The question, then, is does God know potential future being in a way that He could not know actual future being?
It's not quite enough to say that "actual future being" does not exist either per se or per accidens, so God can't know it. (Also, I think "actual future being" does exist per accidens for future being not dependent on a free will. If I drop a pebble down a well, the actual future being of the pebble in the water exists. But I think we've been discussing everything in terms of future being contingent on free will choices.)
God can't know actual future [contingent] being as actual future being, as I quoted Theodore Kondoleon below. But if He can know it as something else, then I think His omniscience requires that He does know it. Traditional Christian theology explains how He can know it as something else -- by knowing its likeness within Himself as its efficient and exemplary cause, as Kondoleon explains.

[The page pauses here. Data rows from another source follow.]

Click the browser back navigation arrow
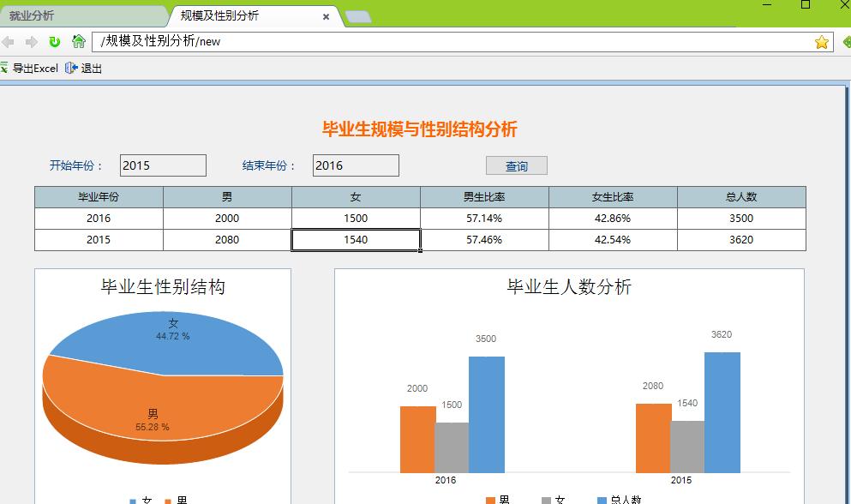The height and width of the screenshot is (504, 851). tap(9, 41)
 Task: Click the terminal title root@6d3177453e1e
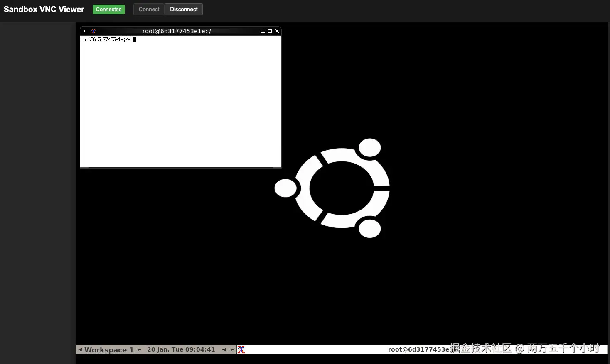point(177,31)
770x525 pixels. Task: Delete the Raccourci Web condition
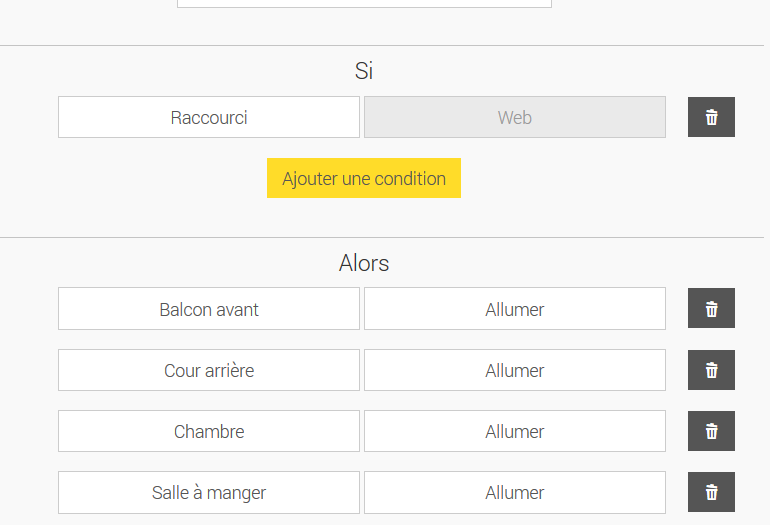[711, 117]
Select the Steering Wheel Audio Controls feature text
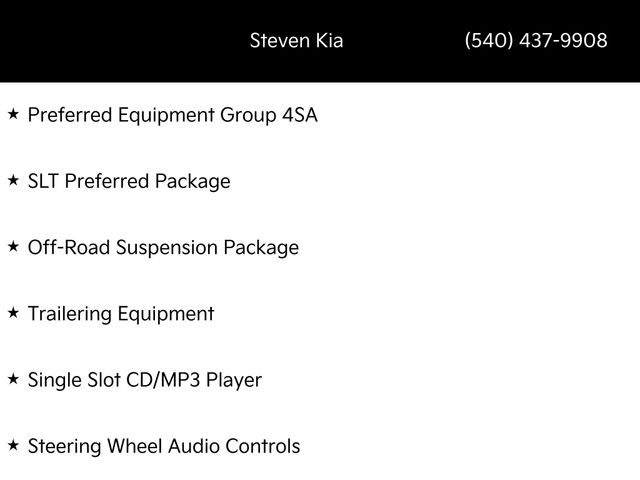 pos(164,446)
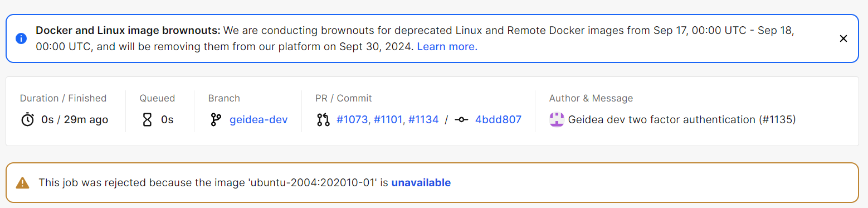Click the blue info icon in the banner
This screenshot has width=868, height=208.
[21, 38]
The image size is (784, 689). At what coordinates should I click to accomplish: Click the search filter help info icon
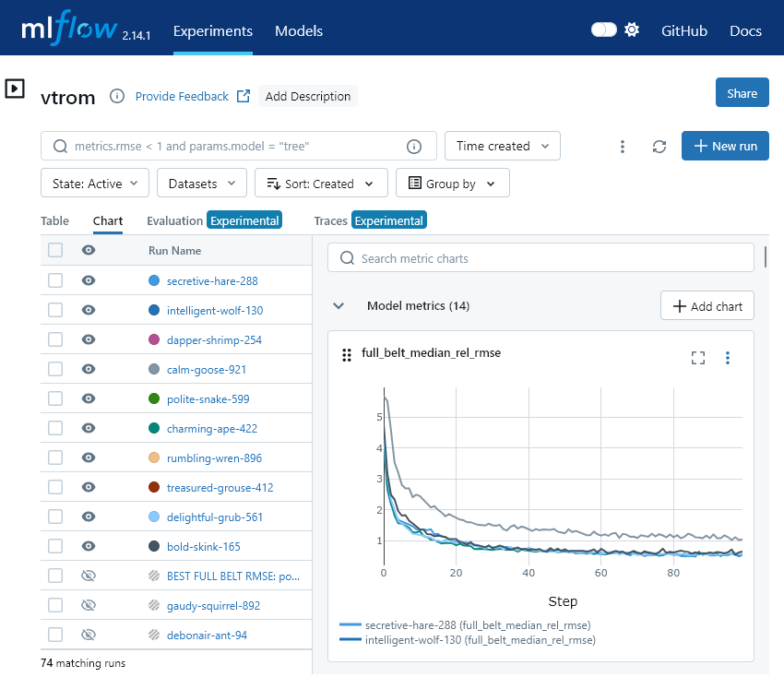414,147
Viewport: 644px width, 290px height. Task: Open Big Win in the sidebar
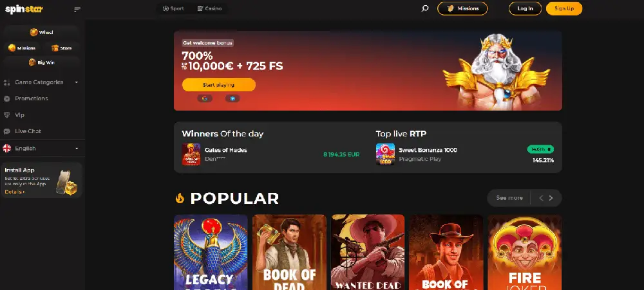click(41, 62)
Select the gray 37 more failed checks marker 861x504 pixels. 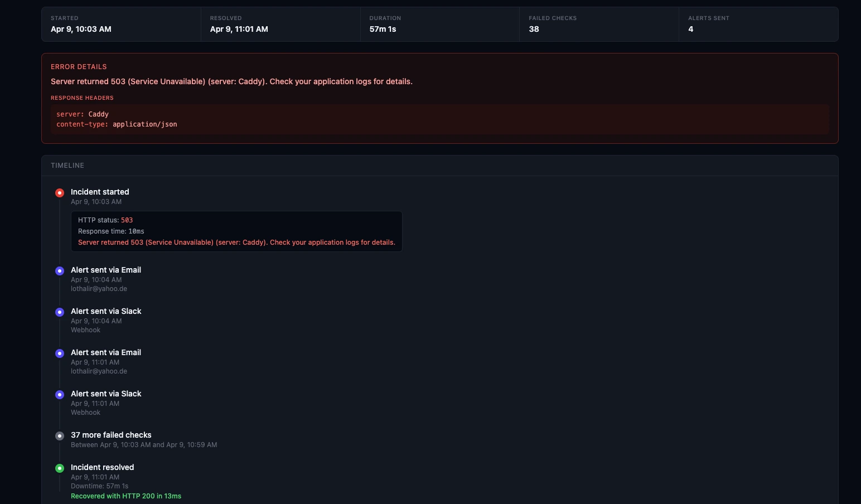click(x=60, y=436)
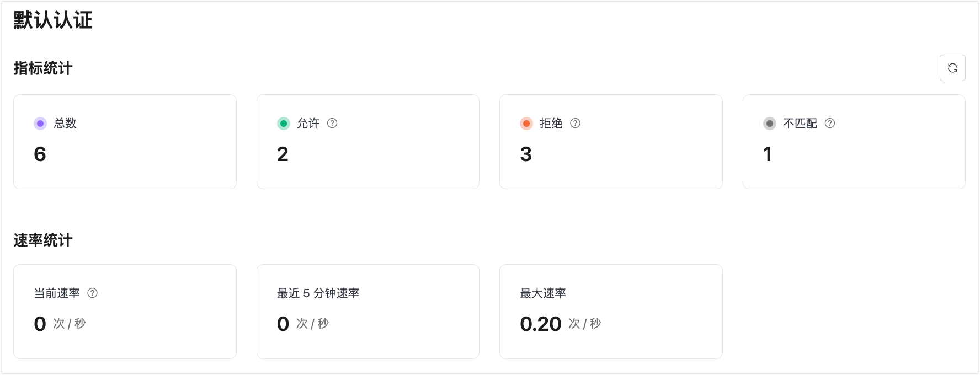Click the 最近 5 分钟速率 card
This screenshot has height=375, width=980.
tap(368, 312)
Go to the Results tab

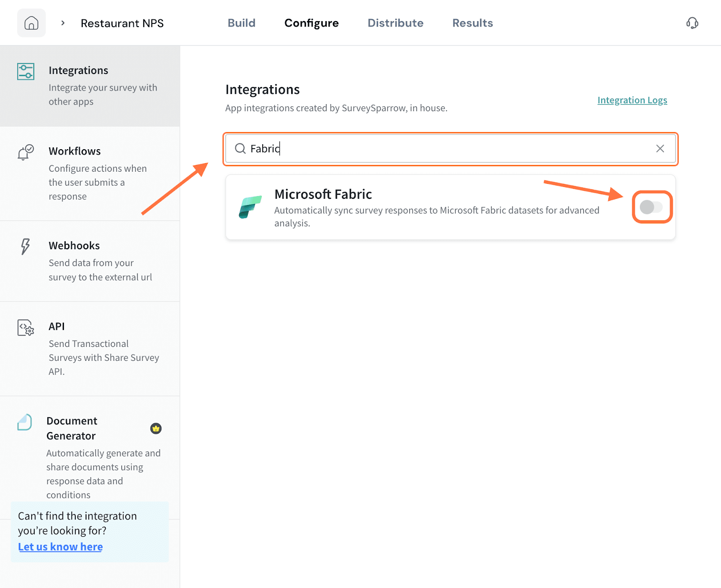(472, 23)
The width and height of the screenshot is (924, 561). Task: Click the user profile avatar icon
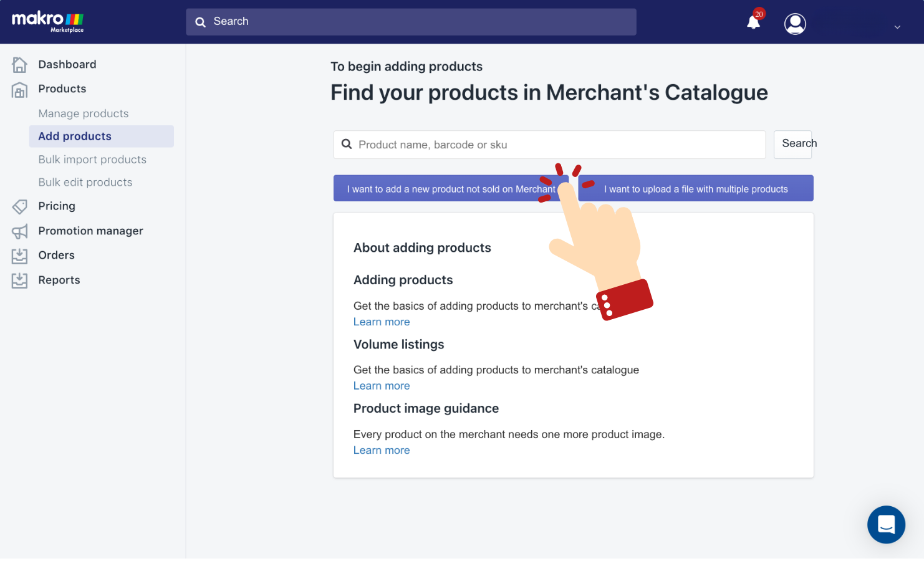tap(795, 24)
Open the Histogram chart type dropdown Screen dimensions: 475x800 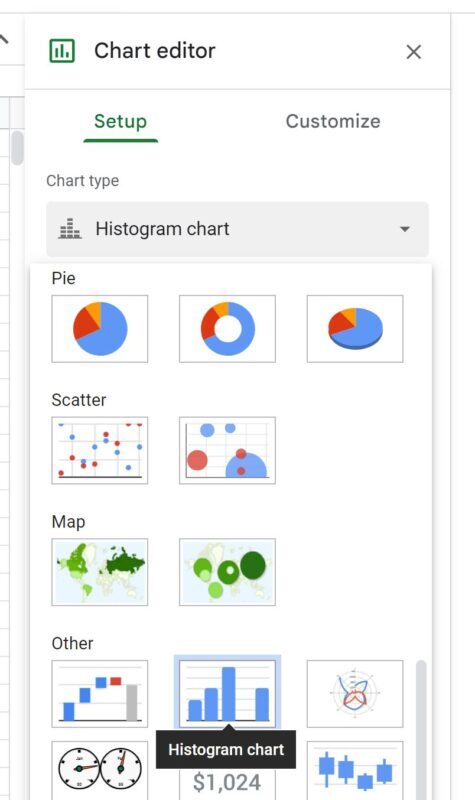pos(237,229)
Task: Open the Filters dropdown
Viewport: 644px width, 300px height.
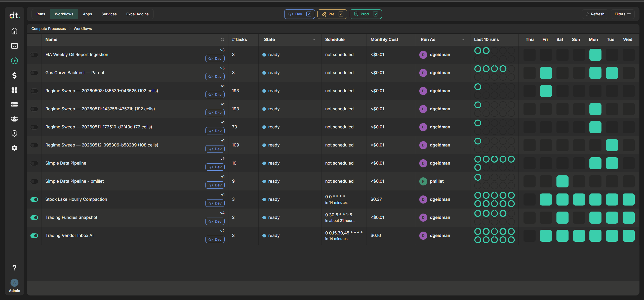Action: tap(622, 14)
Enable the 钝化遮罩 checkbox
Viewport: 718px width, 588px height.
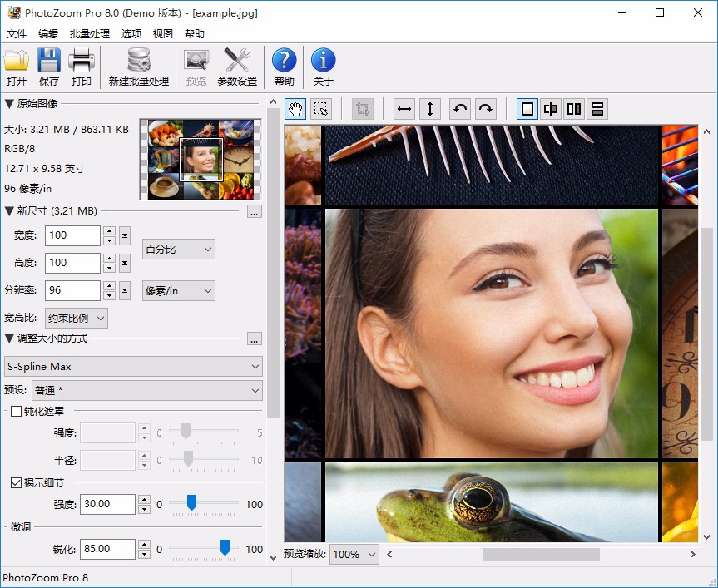[14, 410]
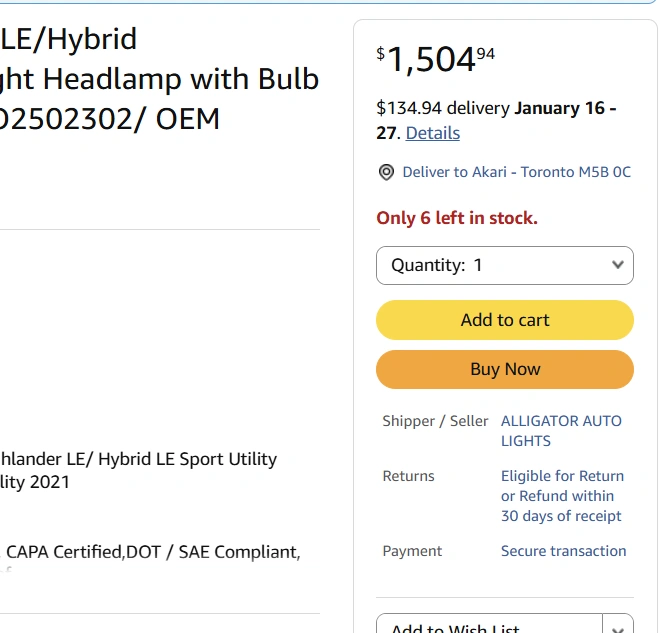Click the Add to Wish List button

490,626
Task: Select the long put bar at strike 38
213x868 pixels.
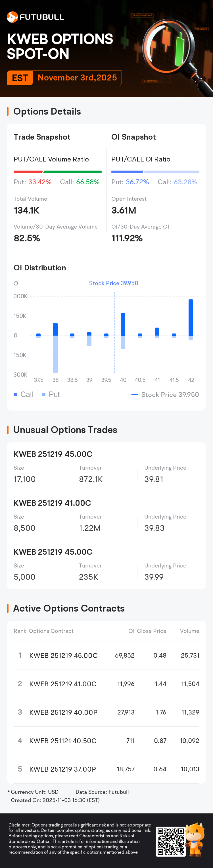Action: tap(56, 354)
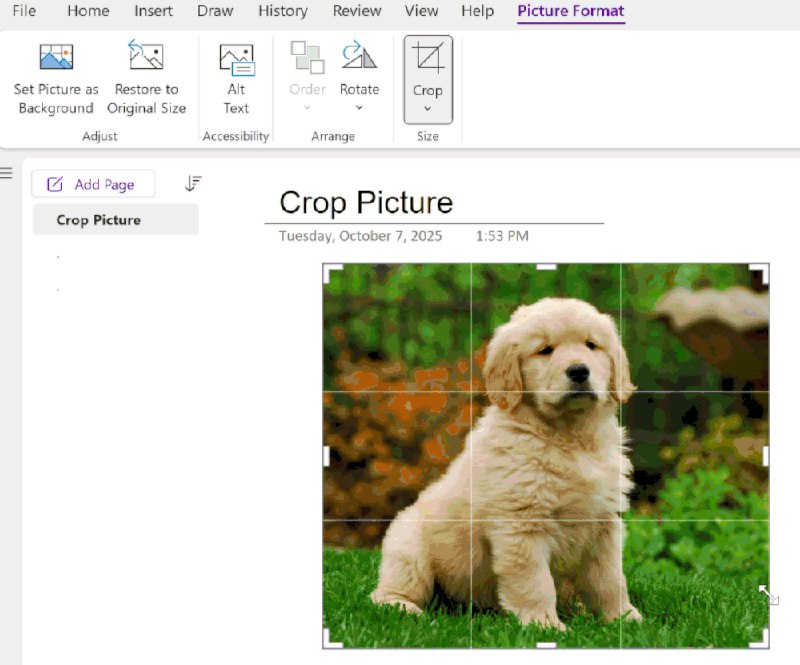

Just to keep things interesting, there's a PDF file of "Hans Urs von Balthasar's Method of Divine Naming," by Br. Bernhard Blankenhorn, OP, which looks at Balthasar's ideas of the "super-time" in which God exists and the sense in which He can be said to suffer. It's about as clear an exposition of Balthasarian doctrine I've read (not that I've read all that much), although it suffers as do most such expositions from having to quote Balthasar directly from time to time. (Link via Dominican Life Magazine.)